_Fragmento del documento_.
____

El talento culinario de Doña Regina.

El talento culinario de Doña Regina.

Mi mamá fue la madre judía más a trasmano de la tradición que uno pudo encontrar. Tenía muchas de las fallas y pocas de las virtudes. Por supuesto, su pasado en un shtetl de Polonia la marcó para siempre, pero todos los judíos pasaron por problemas similares pero salieron más, digamos, judíos normales.

Dos temas fundamentales: no quiso que sus hijas estudiaran y fue la cocinera más terrible que conocí. Sobre el primer tema, no había argumento plausible. Nunca escuché ninguno, salvo ‘no’.
Sobre el segundo, ella siempre decía: “No me gusta comer y por eso no me gusta cocinar”. Y ahí seguía: “Yo como, porque no tengo más remedio. Si fuera por mí, no comería nunca. Y claro, así me podría morir y mis hijas no tendrían madre”. Particularmente conmigo, seguía: “Pero, ¿por qué, si yo no tuve, vos tenés que tener una madre tan buena como yo?” (Astutamente, nunca le contesté).

____

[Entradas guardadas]

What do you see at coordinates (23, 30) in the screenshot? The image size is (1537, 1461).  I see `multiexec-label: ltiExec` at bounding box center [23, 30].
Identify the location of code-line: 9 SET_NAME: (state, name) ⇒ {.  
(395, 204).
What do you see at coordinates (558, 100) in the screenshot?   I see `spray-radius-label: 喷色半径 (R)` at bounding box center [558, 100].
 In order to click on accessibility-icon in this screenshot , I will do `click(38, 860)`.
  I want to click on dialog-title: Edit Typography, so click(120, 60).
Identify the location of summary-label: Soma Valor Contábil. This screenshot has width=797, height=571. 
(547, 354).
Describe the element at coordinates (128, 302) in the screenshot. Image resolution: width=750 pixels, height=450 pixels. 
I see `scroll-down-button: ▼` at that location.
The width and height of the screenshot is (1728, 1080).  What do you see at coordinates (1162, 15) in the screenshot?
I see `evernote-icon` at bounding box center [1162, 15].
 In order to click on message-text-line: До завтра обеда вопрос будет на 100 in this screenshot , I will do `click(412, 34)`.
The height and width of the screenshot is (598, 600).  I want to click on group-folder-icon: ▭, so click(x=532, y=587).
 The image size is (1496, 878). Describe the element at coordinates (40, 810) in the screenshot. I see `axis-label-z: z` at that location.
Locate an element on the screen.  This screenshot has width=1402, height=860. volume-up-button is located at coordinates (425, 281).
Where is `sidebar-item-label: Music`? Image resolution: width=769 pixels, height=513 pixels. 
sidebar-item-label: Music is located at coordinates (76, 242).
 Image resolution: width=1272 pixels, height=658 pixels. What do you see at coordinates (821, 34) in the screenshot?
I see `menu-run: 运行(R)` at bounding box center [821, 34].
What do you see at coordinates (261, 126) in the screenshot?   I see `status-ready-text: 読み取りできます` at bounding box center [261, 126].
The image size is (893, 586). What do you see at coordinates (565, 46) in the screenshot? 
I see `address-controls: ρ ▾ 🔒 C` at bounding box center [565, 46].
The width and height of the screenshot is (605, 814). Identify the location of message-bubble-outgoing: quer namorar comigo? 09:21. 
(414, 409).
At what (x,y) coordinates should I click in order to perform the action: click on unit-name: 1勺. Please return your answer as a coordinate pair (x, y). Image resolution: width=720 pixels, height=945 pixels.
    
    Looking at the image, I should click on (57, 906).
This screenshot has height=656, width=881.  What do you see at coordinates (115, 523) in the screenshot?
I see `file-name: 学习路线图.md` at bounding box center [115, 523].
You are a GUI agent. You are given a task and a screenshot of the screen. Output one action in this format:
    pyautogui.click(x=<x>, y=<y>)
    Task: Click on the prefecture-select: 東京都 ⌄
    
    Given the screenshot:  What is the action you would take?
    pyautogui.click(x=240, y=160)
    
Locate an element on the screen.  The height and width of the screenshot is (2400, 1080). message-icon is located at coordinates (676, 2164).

____

_Instrucciones_. Según el texto sobre el talento culinario de Doña Regina, ¿por qué decía la madre que no le gustaba cocinar?

_Respuesta_. Porque no le gustaba comer.